-- BEGIN Dataset content --
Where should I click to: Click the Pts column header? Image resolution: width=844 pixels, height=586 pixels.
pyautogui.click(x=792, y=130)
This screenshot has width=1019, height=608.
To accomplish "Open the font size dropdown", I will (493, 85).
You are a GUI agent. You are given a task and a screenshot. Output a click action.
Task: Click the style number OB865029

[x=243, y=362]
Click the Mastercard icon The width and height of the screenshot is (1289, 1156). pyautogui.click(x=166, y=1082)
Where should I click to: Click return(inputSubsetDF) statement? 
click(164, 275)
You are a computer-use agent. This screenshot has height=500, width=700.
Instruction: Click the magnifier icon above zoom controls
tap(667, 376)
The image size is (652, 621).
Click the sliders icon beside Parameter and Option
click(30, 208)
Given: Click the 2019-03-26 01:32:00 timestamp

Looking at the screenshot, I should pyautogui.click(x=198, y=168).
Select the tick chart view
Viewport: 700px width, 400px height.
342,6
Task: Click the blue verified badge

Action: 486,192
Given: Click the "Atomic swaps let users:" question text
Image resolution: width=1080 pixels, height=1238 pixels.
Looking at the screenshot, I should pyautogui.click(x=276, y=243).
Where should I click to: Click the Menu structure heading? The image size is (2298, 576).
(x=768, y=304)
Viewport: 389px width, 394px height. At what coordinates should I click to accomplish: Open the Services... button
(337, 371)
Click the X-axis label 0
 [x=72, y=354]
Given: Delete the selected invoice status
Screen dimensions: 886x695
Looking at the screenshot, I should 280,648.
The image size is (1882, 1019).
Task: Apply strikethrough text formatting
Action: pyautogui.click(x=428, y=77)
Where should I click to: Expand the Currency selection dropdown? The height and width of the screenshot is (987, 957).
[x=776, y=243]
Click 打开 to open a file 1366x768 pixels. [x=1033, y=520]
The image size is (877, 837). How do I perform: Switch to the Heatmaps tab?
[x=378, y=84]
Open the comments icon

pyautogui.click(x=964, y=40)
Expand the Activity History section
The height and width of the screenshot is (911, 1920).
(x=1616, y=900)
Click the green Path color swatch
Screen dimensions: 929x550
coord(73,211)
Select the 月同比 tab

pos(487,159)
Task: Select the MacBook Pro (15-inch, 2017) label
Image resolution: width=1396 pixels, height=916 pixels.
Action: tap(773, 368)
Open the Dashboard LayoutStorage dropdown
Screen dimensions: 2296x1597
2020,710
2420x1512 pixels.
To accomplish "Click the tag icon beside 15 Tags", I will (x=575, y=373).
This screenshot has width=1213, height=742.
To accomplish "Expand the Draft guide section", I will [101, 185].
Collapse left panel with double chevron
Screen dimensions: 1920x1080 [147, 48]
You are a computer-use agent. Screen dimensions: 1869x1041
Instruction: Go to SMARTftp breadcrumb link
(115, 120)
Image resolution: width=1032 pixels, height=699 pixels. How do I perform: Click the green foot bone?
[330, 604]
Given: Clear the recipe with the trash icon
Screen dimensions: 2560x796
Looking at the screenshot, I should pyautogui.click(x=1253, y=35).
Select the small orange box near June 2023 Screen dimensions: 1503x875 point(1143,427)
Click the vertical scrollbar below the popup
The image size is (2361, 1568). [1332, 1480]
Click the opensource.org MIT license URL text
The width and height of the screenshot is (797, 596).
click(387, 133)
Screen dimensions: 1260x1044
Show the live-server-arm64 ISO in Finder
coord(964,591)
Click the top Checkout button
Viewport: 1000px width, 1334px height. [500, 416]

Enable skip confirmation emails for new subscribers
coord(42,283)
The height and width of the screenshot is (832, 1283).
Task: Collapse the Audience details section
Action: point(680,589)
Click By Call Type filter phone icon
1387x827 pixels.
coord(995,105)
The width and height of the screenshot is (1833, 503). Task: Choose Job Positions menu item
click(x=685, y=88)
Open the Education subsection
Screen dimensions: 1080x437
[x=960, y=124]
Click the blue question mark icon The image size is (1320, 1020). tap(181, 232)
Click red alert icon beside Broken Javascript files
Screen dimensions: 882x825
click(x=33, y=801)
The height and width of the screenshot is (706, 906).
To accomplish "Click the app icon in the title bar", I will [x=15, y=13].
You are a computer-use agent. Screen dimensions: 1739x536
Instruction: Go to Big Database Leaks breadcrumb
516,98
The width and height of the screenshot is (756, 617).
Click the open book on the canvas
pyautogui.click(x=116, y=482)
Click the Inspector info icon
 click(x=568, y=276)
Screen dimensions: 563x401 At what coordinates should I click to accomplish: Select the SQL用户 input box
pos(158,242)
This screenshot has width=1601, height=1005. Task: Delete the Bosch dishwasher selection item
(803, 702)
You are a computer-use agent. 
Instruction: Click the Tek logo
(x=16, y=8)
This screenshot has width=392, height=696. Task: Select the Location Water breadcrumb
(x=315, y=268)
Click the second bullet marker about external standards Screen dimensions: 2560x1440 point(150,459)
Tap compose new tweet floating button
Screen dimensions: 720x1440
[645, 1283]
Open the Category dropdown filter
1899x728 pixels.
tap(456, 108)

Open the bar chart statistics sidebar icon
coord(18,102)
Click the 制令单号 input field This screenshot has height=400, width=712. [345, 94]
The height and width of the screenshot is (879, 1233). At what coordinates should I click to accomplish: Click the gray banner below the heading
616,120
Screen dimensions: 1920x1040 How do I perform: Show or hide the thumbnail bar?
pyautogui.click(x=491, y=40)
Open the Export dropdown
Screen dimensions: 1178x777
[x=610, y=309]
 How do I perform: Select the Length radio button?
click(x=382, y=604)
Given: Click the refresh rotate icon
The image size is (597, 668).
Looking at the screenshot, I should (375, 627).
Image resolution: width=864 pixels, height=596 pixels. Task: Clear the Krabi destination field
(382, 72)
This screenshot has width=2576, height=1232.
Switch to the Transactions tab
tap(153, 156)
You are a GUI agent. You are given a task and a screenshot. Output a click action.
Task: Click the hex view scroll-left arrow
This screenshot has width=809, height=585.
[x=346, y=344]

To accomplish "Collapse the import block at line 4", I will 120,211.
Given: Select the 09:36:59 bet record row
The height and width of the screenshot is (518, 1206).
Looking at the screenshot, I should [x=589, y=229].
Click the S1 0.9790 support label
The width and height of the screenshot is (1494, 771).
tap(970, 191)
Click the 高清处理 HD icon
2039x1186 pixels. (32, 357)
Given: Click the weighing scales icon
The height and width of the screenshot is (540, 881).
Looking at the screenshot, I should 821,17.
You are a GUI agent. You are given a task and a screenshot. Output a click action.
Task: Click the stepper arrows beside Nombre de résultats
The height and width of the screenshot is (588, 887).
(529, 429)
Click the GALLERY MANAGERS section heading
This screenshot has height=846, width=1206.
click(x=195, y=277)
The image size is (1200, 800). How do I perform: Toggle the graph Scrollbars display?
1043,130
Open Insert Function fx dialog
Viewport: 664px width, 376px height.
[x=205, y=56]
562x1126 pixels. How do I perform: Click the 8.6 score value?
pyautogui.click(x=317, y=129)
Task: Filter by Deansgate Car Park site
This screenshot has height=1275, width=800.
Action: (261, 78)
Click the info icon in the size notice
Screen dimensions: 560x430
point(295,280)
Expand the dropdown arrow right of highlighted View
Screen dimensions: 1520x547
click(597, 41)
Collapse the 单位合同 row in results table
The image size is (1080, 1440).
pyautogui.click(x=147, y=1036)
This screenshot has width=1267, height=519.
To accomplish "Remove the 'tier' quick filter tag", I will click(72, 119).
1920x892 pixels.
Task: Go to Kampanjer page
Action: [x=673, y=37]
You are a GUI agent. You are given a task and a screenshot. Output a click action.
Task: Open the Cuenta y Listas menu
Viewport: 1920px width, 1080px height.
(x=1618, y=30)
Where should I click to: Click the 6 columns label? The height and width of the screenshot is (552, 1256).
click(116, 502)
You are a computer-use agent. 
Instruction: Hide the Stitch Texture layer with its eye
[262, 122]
-- END Dataset content --
* [Job]
Convert every line of the records above into a JSON list of strings, one string per line, leaving out blank lines.

* [Task answer]
[
  "Where should I click to: Click the Pts column header? Image resolution: width=844 pixels, height=586 pixels.",
  "pyautogui.click(x=792, y=130)",
  "This screenshot has width=1019, height=608.",
  "To accomplish \"Open the font size dropdown\", I will (493, 85).",
  "You are a GUI agent. You are given a task and a screenshot. Output a click action.",
  "Task: Click the style number OB865029",
  "[x=243, y=362]",
  "Click the Mastercard icon The width and height of the screenshot is (1289, 1156). pyautogui.click(x=166, y=1082)",
  "Where should I click to: Click return(inputSubsetDF) statement? ",
  "click(164, 275)",
  "You are a computer-use agent. This screenshot has height=500, width=700.",
  "Instruction: Click the magnifier icon above zoom controls",
  "tap(667, 376)",
  "The image size is (652, 621).",
  "Click the sliders icon beside Parameter and Option",
  "click(30, 208)",
  "Given: Click the 2019-03-26 01:32:00 timestamp",
  "Looking at the screenshot, I should pyautogui.click(x=198, y=168).",
  "Select the tick chart view",
  "Viewport: 700px width, 400px height.",
  "342,6",
  "Task: Click the blue verified badge",
  "Action: 486,192",
  "Given: Click the \"Atomic swaps let users:\" question text",
  "Image resolution: width=1080 pixels, height=1238 pixels.",
  "Looking at the screenshot, I should pyautogui.click(x=276, y=243).",
  "Where should I click to: Click the Menu structure heading? The image size is (2298, 576).",
  "(x=768, y=304)",
  "Viewport: 389px width, 394px height. At what coordinates should I click to accomplish: Open the Services... button",
  "(337, 371)",
  "Click the X-axis label 0",
  " [x=72, y=354]",
  "Given: Delete the selected invoice status",
  "Screen dimensions: 886x695",
  "Looking at the screenshot, I should 280,648.",
  "The image size is (1882, 1019).",
  "Task: Apply strikethrough text formatting",
  "Action: pyautogui.click(x=428, y=77)",
  "Where should I click to: Expand the Currency selection dropdown? The height and width of the screenshot is (987, 957).",
  "[x=776, y=243]",
  "Click 打开 to open a file 1366x768 pixels. [x=1033, y=520]",
  "The image size is (877, 837). How do I perform: Switch to the Heatmaps tab?",
  "[x=378, y=84]",
  "Open the comments icon",
  "pyautogui.click(x=964, y=40)",
  "Expand the Activity History section",
  "The height and width of the screenshot is (911, 1920).",
  "(x=1616, y=900)",
  "Click the green Path color swatch",
  "Screen dimensions: 929x550",
  "coord(73,211)",
  "Select the 月同比 tab",
  "pos(487,159)",
  "Task: Select the MacBook Pro (15-inch, 2017) label",
  "Image resolution: width=1396 pixels, height=916 pixels.",
  "Action: tap(773, 368)",
  "Open the Dashboard LayoutStorage dropdown",
  "Screen dimensions: 2296x1597",
  "2020,710",
  "2420x1512 pixels.",
  "To accomplish \"Click the tag icon beside 15 Tags\", I will (x=575, y=373).",
  "This screenshot has width=1213, height=742.",
  "To accomplish \"Expand the Draft guide section\", I will [101, 185].",
  "Collapse left panel with double chevron",
  "Screen dimensions: 1920x1080 [147, 48]",
  "You are a computer-use agent. Screen dimensions: 1869x1041",
  "Instruction: Go to SMARTftp breadcrumb link",
  "(115, 120)",
  "Image resolution: width=1032 pixels, height=699 pixels. How do I perform: Click the green foot bone?",
  "[330, 604]",
  "Given: Clear the recipe with the trash icon",
  "Screen dimensions: 2560x796",
  "Looking at the screenshot, I should pyautogui.click(x=1253, y=35).",
  "Select the small orange box near June 2023 Screen dimensions: 1503x875 point(1143,427)",
  "Click the vertical scrollbar below the popup",
  "The image size is (2361, 1568). [1332, 1480]",
  "Click the opensource.org MIT license URL text",
  "The width and height of the screenshot is (797, 596).",
  "click(387, 133)",
  "Screen dimensions: 1260x1044",
  "Show the live-server-arm64 ISO in Finder",
  "coord(964,591)",
  "Click the top Checkout button",
  "Viewport: 1000px width, 1334px height. [500, 416]",
  "Enable skip confirmation emails for new subscribers",
  "coord(42,283)",
  "The height and width of the screenshot is (832, 1283).",
  "Task: Collapse the Audience details section",
  "Action: point(680,589)",
  "Click By Call Type filter phone icon",
  "1387x827 pixels.",
  "coord(995,105)",
  "The width and height of the screenshot is (1833, 503). Task: Choose Job Positions menu item",
  "click(x=685, y=88)",
  "Open the Education subsection",
  "Screen dimensions: 1080x437",
  "[x=960, y=124]",
  "Click the blue question mark icon The image size is (1320, 1020). tap(181, 232)",
  "Click red alert icon beside Broken Javascript files",
  "Screen dimensions: 882x825",
  "click(x=33, y=801)",
  "The height and width of the screenshot is (706, 906).",
  "To accomplish \"Click the app icon in the title bar\", I will [x=15, y=13].",
  "You are a computer-use agent. Screen dimensions: 1739x536",
  "Instruction: Go to Big Database Leaks breadcrumb",
  "516,98",
  "The width and height of the screenshot is (756, 617).",
  "Click the open book on the canvas",
  "pyautogui.click(x=116, y=482)",
  "Click the Inspector info icon",
  " click(x=568, y=276)",
  "Screen dimensions: 563x401 At what coordinates should I click to accomplish: Select the SQL用户 input box",
  "pos(158,242)",
  "This screenshot has width=1601, height=1005. Task: Delete the Bosch dishwasher selection item",
  "(803, 702)",
  "You are a computer-use agent. ",
  "Instruction: Click the Tek logo",
  "(x=16, y=8)",
  "This screenshot has width=392, height=696. Task: Select the Location Water breadcrumb",
  "(x=315, y=268)",
  "Click the second bullet marker about external standards Screen dimensions: 2560x1440 point(150,459)",
  "Tap compose new tweet floating button",
  "Screen dimensions: 720x1440",
  "[645, 1283]",
  "Open the Category dropdown filter",
  "1899x728 pixels.",
  "tap(456, 108)",
  "Open the bar chart statistics sidebar icon",
  "coord(18,102)",
  "Click the 制令单号 input field This screenshot has height=400, width=712. [345, 94]",
  "The height and width of the screenshot is (879, 1233). At what coordinates should I click to accomplish: Click the gray banner below the heading",
  "616,120",
  "Screen dimensions: 1920x1040 How do I perform: Show or hide the thumbnail bar?",
  "pyautogui.click(x=491, y=40)",
  "Open the Export dropdown",
  "Screen dimensions: 1178x777",
  "[x=610, y=309]",
  " How do I perform: Select the Length radio button?",
  "click(x=382, y=604)",
  "Given: Click the refresh rotate icon",
  "The image size is (597, 668).",
  "Looking at the screenshot, I should (375, 627).",
  "Image resolution: width=864 pixels, height=596 pixels. Task: Clear the Krabi destination field",
  "(382, 72)",
  "This screenshot has width=2576, height=1232.",
  "Switch to the Transactions tab",
  "tap(153, 156)",
  "You are a GUI agent. You are given a task and a screenshot. Output a click action.",
  "Task: Click the hex view scroll-left arrow",
  "This screenshot has width=809, height=585.",
  "[x=346, y=344]",
  "To accomplish \"Collapse the import block at line 4\", I will 120,211.",
  "Given: Select the 09:36:59 bet record row",
  "The height and width of the screenshot is (518, 1206).",
  "Looking at the screenshot, I should [x=589, y=229].",
  "Click the S1 0.9790 support label",
  "The width and height of the screenshot is (1494, 771).",
  "tap(970, 191)",
  "Click the 高清处理 HD icon",
  "2039x1186 pixels. (32, 357)",
  "Given: Click the weighing scales icon",
  "The height and width of the screenshot is (540, 881).",
  "Looking at the screenshot, I should 821,17.",
  "You are a GUI agent. You are given a task and a screenshot. Output a click action.",
  "Task: Click the stepper arrows beside Nombre de résultats",
  "The height and width of the screenshot is (588, 887).",
  "(529, 429)",
  "Click the GALLERY MANAGERS section heading",
  "This screenshot has height=846, width=1206.",
  "click(x=195, y=277)",
  "The image size is (1200, 800). How do I perform: Toggle the graph Scrollbars display?",
  "1043,130",
  "Open Insert Function fx dialog",
  "Viewport: 664px width, 376px height.",
  "[x=205, y=56]",
  "562x1126 pixels. How do I perform: Click the 8.6 score value?",
  "pyautogui.click(x=317, y=129)",
  "Task: Filter by Deansgate Car Park site",
  "This screenshot has height=1275, width=800.",
  "Action: (261, 78)",
  "Click the info icon in the size notice",
  "Screen dimensions: 560x430",
  "point(295,280)",
  "Expand the dropdown arrow right of highlighted View",
  "Screen dimensions: 1520x547",
  "click(597, 41)",
  "Collapse the 单位合同 row in results table",
  "The image size is (1080, 1440).",
  "pyautogui.click(x=147, y=1036)",
  "This screenshot has width=1267, height=519.",
  "To accomplish \"Remove the 'tier' quick filter tag\", I will click(72, 119).",
  "1920x892 pixels.",
  "Task: Go to Kampanjer page",
  "Action: [x=673, y=37]",
  "You are a GUI agent. You are given a task and a screenshot. Output a click action.",
  "Task: Open the Cuenta y Listas menu",
  "Viewport: 1920px width, 1080px height.",
  "(x=1618, y=30)",
  "Where should I click to: Click the 6 columns label? The height and width of the screenshot is (552, 1256).",
  "click(116, 502)",
  "You are a computer-use agent. ",
  "Instruction: Hide the Stitch Texture layer with its eye",
  "[262, 122]"
]